Work request: Whenever a line in the data holds the string "text", copy that line.

Exercise data:
========================

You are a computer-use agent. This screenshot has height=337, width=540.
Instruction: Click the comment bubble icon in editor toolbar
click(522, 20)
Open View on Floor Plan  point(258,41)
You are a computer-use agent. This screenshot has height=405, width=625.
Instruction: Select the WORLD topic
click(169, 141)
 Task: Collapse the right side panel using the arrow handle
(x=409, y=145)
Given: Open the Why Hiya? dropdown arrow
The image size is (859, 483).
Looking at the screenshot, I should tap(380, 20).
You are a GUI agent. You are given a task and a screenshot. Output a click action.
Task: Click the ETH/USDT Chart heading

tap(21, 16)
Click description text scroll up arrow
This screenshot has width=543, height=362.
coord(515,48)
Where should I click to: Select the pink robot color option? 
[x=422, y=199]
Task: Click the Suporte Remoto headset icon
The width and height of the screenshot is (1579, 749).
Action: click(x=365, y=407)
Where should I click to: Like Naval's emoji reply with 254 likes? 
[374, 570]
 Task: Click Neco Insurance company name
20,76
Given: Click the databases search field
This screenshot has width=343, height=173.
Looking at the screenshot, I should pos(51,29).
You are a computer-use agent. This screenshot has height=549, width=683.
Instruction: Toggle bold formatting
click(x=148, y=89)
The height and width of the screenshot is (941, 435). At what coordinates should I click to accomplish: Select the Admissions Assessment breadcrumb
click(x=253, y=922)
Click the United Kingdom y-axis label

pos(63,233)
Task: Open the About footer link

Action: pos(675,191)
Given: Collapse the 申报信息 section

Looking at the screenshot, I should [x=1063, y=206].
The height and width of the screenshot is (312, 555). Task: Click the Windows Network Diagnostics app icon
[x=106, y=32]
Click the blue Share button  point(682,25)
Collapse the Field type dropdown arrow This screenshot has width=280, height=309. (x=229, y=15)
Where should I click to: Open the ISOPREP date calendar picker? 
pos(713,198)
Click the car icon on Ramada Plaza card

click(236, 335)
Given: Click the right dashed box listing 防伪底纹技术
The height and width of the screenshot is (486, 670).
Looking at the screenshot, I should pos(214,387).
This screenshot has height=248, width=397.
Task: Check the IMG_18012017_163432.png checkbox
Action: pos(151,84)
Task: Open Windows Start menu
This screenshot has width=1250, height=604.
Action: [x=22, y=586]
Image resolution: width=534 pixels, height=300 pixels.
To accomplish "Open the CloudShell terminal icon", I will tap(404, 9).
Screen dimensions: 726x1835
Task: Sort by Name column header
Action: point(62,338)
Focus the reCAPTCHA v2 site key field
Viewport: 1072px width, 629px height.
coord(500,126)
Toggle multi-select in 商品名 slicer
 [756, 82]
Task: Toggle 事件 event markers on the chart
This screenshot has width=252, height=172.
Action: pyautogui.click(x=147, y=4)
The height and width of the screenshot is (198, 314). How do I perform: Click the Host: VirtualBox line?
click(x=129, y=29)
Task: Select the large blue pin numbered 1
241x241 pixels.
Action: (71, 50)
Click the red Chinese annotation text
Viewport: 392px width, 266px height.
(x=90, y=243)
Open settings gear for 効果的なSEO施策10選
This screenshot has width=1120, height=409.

========================

Output for this exercise:
Click description text scroll up arrow
Click the red Chinese annotation text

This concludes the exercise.